Protein acts as a breaking point in the cell membrane
Various signals, such as bacterial components, trigger the cell death machinery. At the final stage of this process, the cell’s protective membrane is compromised by tiny pores which allow ions to stream into the cell.
“The common understanding was that the cell then swells until it finally bursts due to increasing osmotic pressure,” explains Professor Sebastian Hiller who heads a research group at the Biozentrum, University of Basel. “We are now resolving how the cells really rupture. Instead of bursting like a balloon, the protein ninjurin-1 provides a breaking point in the cell membrane, causing rupture at specific sites.”
At the end of their lives, cells do not simply burst. Instead, a specific protein serves as a breaking point for the cell membrane rupture. SNI PhD student Morris Degen (Biozentrum, University of Basel) explains how this mechanism works. Credit:
Swiss Nanoscience Institute
Using advanced techniques such as highly sensitive microscopes and NMR spectroscopy, the scientists have been able to elucidate the mechanism by which ninjurin-1 induces membrane rupture at the level of individual atoms. Ninjurin-1 is a small protein embedded in the cell membrane.
“Upon receiving the suicide command, two ninjurin-1 proteins initially cluster together and drive a wedge into the membrane,” explains Morris Degen, first author of the study and Ph.D. student at the Ph.D. School of the Swiss Nanoscience Institute. “Large lesions and holes are formed by many further proteins attaching to the initial wedge. In this way, the cell membrane is cleaved open piece by piece until the cell disintegrates completely.”
The cell debris is then removed by the body’s own cleaning service.
“It is now evident that the cells do not burst without ninjurin-1. They do swell to a certain extent due to the influx of ions, but membrane rupture is contingent on the function of this protein,” adds Hiller. “The textbook’s chapter on cell death will be expanded with these beautiful structural insights.”
Therapy to prevent or promote cell death
A deeper understanding of cell death will facilitate the search for novel drug targets. Therapeutic interventions to treat cancer are conceivable since some tumor cells evade programmed cell death.
Also, in the case of premature cell death observed in neurodegenerative diseases such as Parkinson’s disease or in life-threatening conditions such as septic shock, drugs that interfere in this process are a potential treatment option.

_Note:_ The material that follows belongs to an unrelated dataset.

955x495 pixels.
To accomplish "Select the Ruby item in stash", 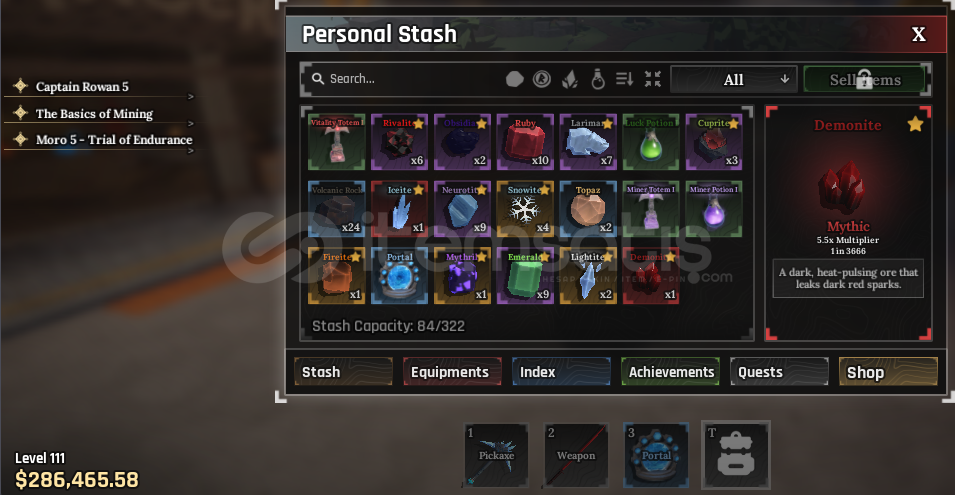I will point(525,142).
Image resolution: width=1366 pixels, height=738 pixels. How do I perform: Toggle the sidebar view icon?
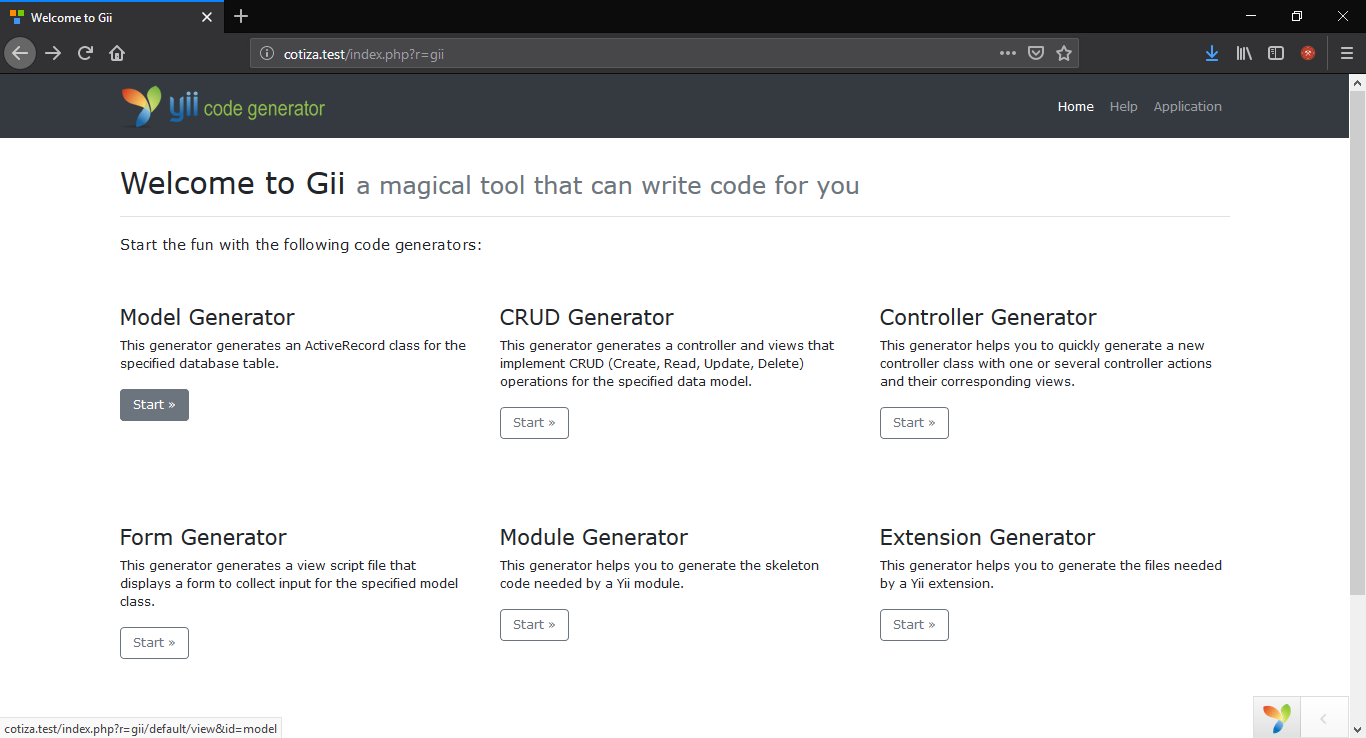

Reference: “Structural basis of NINJ1-mediated plasma membrane rupture in cell death” by Morris Degen, José Carlos Santos, Kristyna Pluhackova, Gonzalo Cebrero, Saray Ramos, Gytis Jankevicius, Ella Hartenian, Undina Guillerm, Stefania A. Mari, Bastian Kohl, Daniel J. Müller, Paul Schanda, Timm Maier, Camilo Perez, Christian Sieben, Petr Broz and Sebastian Hiller, 17 May 2023, Nature.